The Property Tax Module analyzes revenue yield and incidence of current state and local taxes on real and personal property. It can also analyze the revenue and incidence impacts of statewide policy changes in property tax, including the effect of circuit breakers, homestead exemptions, and other tax reduction devices. Each record in the microdata set includes real and personal property data such as homeowner status, home value, rent, vehicle count, and vehicle value. The tax calculators in this module reflect the property tax policies of a range of state and local jurisdictions. Applying those calculators to the database produces separate estimates for property taxes on owner-occupied homes, residential rental property, business property, vacation homes, motor vehicles, and real estate transfers.

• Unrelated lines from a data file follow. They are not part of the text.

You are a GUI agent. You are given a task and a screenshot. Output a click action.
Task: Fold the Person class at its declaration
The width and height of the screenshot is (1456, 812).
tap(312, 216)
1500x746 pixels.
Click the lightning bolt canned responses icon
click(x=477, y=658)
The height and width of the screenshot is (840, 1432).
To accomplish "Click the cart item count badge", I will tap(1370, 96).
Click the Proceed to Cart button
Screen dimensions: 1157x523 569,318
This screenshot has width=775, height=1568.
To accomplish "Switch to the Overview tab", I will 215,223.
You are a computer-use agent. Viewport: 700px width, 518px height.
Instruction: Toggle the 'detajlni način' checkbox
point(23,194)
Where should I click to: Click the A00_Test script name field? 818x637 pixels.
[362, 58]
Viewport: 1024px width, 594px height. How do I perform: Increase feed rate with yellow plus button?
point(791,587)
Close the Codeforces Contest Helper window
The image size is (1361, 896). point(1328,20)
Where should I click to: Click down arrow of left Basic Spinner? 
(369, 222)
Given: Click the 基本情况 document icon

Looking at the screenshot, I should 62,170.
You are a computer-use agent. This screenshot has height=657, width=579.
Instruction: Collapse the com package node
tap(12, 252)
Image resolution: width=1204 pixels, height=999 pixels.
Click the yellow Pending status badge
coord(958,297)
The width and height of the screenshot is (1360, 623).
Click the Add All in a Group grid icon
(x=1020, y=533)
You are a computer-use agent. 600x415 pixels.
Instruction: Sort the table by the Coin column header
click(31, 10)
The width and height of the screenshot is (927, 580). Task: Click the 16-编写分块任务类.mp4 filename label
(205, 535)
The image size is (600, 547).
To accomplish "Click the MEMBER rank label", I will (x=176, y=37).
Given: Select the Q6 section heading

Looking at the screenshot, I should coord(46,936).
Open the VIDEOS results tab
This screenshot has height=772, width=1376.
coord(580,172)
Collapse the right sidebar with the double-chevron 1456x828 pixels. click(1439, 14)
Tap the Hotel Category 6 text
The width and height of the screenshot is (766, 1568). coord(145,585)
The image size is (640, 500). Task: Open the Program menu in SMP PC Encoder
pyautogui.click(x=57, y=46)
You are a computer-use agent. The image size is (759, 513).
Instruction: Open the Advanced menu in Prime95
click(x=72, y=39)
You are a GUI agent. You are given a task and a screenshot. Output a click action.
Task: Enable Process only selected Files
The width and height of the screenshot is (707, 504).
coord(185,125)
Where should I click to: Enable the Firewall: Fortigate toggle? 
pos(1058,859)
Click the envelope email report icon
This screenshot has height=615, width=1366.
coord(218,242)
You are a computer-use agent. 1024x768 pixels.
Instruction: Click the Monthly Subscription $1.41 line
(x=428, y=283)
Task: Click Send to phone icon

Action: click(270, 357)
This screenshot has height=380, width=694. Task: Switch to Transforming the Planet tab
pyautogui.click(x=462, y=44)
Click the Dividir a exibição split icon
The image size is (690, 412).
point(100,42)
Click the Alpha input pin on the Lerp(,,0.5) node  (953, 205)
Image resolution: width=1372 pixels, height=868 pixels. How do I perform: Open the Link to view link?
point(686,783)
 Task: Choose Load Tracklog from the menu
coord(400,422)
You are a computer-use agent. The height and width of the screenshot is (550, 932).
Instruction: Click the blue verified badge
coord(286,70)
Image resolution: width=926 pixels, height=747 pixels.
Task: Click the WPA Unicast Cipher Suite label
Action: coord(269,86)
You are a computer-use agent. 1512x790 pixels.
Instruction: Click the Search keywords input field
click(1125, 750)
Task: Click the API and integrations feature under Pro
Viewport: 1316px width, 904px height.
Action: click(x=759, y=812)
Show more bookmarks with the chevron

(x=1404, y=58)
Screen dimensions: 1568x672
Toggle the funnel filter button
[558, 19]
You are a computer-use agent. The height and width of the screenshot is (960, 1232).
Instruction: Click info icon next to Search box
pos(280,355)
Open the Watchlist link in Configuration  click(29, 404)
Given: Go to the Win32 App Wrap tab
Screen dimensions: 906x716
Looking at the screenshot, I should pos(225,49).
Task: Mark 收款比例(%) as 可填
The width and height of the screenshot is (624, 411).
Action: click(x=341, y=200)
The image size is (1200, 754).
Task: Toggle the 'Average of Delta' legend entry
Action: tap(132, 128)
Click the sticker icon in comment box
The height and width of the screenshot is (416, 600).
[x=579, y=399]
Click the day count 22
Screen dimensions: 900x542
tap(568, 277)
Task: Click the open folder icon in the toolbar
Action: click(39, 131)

ITEP TAX MICROSIMULATION MODEL DATA SOURCES
The ITEP Model uses the following microdata sets and aggregate data:
IRS Individual Public Use Tax Files; American Community Survey Public Use Microdata Samples; IRS Statistics of Income, Individual Tax, By State; IRS Statistics of Income, Business Tax, National and By State; Bureau of Labor Statistics Consumer Expenditure Survey; Census American Community Survey tabular data; Survey of Income and Program Participation; Panel Study of Income Dynamics; Survey of Consumer Finances; miscellaneous IRS data; state tax, budget, and fiscal agency data from all 50 states and the District of Columbia; state assessors data; Census Government Finance data; Congressional Budget Office and Joint Committee on Taxation forecasts; Bureau of Economic Analysis (BEA) Gross Domestic Product by State and National, by Industry; BEA Personal Consumption Expenditures National and by State; BEA Fixed Assets By Industry; BEA Input-Output Accounts Data; American Housing Survey; Census of Population Housing; Energy Information Administration; state transportation department data; Federal Highway Administration (FHWA) Highway Statistics series; FHWA’s National Household Travel Survey; U.S. Department of Transportation Bureau of Transportation Statistics; National Equity Atlas (produced by PolicyLink and the USC Program for Environmental and Regional Equity); Census County Business Patterns; U.S. Department of Agriculture National Household Food Acquisition and Purchase Survey; U.S. Travel Association reports; American National Election Studies; National League of Cities; Centers for Disease Control and Prevention; Kaiser Family Foundation; Rental Housing Finance Survey; Zillow Price-to-Rent Ratio data; EY reports; Lincoln Institute of Land Policy and Minnesota Center for Fiscal Excellence reports; Current Population Survey Tobacco Use Supplement; Orzechowski and Walker’s Tax Burden on Tobacco; Distilled Spirits Council data; state liquor agency data; American Gaming Association; U.S. Department of Education National Center for Education Statistics; Insurance Information Institute; Society of Actuaries data; Federal Reserve Board, Financial Accounts of the United States.